### Task prompt
Among the entries below, count the lines that contain the word "beside". Write down only the total.

### Input material
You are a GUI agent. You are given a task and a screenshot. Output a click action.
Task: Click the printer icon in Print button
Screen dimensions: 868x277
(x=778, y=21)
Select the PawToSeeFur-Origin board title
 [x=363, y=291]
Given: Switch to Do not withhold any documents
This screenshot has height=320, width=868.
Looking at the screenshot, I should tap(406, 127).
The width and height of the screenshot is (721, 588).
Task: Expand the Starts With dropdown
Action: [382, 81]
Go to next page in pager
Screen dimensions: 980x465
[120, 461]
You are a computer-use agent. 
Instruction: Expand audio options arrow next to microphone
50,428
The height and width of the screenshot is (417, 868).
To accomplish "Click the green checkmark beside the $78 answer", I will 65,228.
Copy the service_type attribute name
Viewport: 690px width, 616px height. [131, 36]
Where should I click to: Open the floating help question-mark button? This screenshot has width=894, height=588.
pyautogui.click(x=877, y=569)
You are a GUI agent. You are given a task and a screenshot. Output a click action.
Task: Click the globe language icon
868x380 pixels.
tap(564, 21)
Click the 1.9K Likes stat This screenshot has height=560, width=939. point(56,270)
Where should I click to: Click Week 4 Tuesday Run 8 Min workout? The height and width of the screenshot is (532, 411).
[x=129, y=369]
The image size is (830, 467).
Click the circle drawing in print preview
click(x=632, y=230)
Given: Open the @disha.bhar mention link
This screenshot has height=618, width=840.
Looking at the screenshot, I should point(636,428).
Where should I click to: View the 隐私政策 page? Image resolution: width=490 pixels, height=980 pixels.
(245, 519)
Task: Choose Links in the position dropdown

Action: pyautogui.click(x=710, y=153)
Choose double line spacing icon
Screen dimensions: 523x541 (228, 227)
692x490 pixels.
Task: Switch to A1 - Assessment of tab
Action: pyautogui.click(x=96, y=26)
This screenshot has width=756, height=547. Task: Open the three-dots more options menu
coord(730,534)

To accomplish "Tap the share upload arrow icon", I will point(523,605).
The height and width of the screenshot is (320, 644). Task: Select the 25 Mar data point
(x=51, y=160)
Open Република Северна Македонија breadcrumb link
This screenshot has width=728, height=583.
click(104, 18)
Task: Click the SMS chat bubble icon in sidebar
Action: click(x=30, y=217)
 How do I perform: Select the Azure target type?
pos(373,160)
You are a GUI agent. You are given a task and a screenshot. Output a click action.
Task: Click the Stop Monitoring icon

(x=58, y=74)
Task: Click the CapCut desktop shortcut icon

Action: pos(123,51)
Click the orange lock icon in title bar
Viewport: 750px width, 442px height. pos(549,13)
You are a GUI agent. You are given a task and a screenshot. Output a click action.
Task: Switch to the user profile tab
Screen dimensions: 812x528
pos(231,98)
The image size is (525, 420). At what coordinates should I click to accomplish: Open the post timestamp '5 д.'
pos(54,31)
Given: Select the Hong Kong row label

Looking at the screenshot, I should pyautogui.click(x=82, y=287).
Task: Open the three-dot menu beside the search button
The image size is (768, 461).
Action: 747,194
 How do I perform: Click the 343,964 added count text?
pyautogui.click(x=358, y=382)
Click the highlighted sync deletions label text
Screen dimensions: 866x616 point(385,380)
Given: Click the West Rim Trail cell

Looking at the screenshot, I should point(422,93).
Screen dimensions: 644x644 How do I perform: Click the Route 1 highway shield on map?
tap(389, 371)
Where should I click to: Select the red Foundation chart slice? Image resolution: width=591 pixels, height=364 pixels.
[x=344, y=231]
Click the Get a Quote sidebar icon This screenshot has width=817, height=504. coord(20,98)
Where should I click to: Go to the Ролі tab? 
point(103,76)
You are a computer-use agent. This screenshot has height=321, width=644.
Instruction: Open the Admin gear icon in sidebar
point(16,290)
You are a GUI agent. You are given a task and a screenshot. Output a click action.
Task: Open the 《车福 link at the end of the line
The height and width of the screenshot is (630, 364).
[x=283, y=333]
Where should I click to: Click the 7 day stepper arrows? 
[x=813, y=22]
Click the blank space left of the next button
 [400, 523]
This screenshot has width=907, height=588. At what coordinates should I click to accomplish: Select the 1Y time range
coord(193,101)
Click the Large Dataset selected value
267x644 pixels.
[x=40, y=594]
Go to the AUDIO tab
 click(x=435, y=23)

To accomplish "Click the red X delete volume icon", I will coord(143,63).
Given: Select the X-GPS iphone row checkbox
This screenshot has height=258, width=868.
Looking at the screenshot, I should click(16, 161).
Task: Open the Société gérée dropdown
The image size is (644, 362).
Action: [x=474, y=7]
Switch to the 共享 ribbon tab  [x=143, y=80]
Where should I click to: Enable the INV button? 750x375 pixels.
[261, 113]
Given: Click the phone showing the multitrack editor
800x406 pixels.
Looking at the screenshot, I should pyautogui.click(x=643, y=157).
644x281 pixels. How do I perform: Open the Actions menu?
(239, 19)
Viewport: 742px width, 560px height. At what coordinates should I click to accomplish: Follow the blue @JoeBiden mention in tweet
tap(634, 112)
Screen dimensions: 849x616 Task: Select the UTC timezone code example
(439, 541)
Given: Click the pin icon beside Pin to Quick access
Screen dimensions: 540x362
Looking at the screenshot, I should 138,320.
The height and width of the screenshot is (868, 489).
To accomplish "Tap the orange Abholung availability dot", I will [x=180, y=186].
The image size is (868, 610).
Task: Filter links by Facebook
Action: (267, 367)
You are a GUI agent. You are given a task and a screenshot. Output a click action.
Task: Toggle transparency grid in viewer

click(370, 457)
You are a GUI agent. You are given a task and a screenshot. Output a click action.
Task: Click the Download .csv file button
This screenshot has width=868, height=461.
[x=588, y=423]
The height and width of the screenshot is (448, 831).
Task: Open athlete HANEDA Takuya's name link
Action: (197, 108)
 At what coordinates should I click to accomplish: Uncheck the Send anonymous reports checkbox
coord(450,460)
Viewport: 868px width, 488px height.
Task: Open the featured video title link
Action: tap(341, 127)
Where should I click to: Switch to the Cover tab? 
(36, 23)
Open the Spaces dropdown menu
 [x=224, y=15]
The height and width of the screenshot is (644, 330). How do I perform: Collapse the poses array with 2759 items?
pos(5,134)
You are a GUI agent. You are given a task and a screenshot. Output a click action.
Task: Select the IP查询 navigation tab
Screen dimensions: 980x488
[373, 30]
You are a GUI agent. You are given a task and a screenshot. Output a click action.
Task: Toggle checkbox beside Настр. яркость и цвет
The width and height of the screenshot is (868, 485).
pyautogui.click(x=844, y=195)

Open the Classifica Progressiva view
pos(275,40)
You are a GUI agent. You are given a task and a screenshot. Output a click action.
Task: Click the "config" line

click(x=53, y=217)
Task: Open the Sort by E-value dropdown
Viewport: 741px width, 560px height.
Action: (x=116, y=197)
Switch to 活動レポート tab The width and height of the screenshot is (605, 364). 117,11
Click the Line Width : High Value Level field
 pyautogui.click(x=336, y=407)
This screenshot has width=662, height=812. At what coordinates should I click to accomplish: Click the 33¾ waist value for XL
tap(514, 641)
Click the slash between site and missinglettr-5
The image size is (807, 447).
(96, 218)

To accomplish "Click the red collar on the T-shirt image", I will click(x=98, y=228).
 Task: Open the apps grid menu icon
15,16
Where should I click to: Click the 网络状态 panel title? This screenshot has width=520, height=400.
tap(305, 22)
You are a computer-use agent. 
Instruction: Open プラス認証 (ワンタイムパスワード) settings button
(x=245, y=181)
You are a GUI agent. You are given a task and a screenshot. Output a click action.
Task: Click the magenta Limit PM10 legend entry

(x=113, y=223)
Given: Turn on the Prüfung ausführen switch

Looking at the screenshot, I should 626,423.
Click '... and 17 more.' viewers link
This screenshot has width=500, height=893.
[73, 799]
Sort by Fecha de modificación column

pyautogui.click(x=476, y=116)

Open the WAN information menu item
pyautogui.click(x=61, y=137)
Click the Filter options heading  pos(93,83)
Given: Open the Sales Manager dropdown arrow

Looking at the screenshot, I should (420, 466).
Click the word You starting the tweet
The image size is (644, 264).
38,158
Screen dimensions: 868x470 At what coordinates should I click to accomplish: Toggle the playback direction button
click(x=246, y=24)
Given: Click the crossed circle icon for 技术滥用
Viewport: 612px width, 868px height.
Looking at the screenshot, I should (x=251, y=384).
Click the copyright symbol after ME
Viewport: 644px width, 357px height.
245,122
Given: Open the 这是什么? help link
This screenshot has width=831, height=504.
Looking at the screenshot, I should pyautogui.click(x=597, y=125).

### Answer below
4